Citation: Vick A M (2014) Antibiotics for lower urinary tract infection in children. Nursing Times; 110: 6, 22.

Author: Andrew M Vick is assistant professor at New Mexico State University, New Mexico, and a member of the Cochrane Nursing Care Field

Cochrane review question

What are the benefits and harms of antibiotics for treating lower urinary tract infection (UTI) in children?

Nursing implications

Urinary tract infections (UTIs) remain a common condition in children. They are generally caused by bacteria and usually present as a lower UTI. Antibiotic therapy is the most common treatment.

With evidence-based practice a mainstay of nursing, it is important to identify the optimal course of treatment based upon current research.

Study characteristics

This Cochrane review included 16 randomised controlled trials (RCTs) and quasi-RCTs in which antibiotic therapy was used to treat bacteriologically proven, symptomatic, lower UTI in children aged 0-18 years in primary and community healthcare.

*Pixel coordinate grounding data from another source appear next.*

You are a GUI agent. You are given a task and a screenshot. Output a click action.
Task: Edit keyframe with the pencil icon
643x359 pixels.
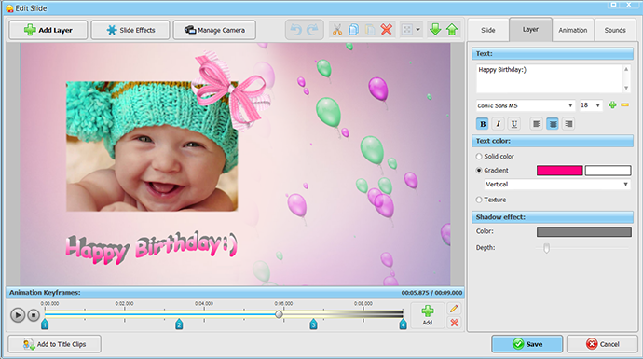pyautogui.click(x=454, y=309)
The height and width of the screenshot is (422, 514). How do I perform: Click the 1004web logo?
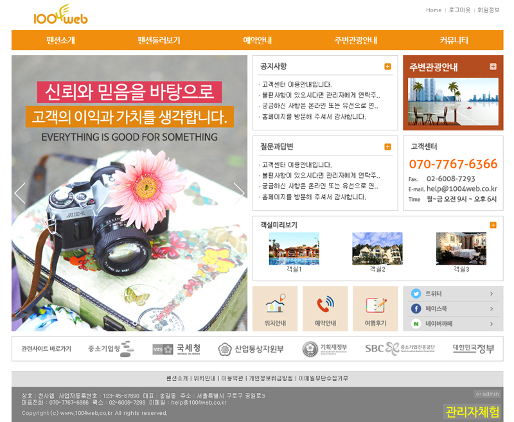coord(60,14)
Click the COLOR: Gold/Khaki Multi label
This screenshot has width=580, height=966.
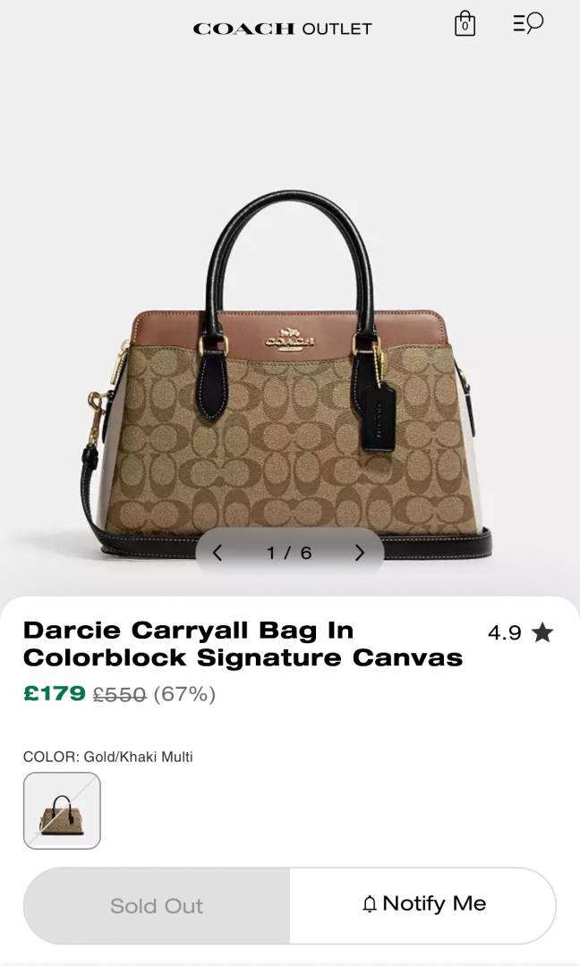108,757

A total of 1,116 paediatric patients were included in the review.

The interventions of interest were:

  • Standard course of antibiotic therapy versus placebo;
  • Alternative non-antibiotic therapy;
  • No therapy or a different antibiotic;
  • Single dosing versus standard multi-dosing;
  • Route of administration (oral, intramuscular or intravenous).

Outcome measures were:

  • Persistent symptoms at completion of treatment;
  • Persistent significant bacteriuria and symptoms at completion of treatment;
  • Recurrent symptomatic UTI following treatment;
  • Symptomatic reinfection after treatment;
  • Renal parenchymal damage on dimercaptosuccinic acid (DMSA) scan to assess the kidneys 4-6 months after UTI;
  • Adherence to regimen;
  • Adverse events;
  • Resistant organism development;
  • Antibiotic regimen alterations.

It was noted that most studies were published between 1981 and 1991 and had methodological issues and small sample sizes. Risk of bias varied and most items were considered unclear. Meta-analysis was undertaken where possible.

Two studies compared single-dose antibiotics with a short course (3-7 days) of antibiotics; six compared single-dose antibiotics with conventional 10-day courses; four compared short-duration antibiotics with conventional 10-day courses using different antibiotics; two compared different 10-day regimens; one compared single-dose regimens; and one evaluated five different antibiotics.

Summary of key evidence

The results demonstrated that the 10-day antibiotic regimen proved significantly more effective in reducing the presence of persistent bacteriuria, compared with single-dose therapy (six studies, 228 children).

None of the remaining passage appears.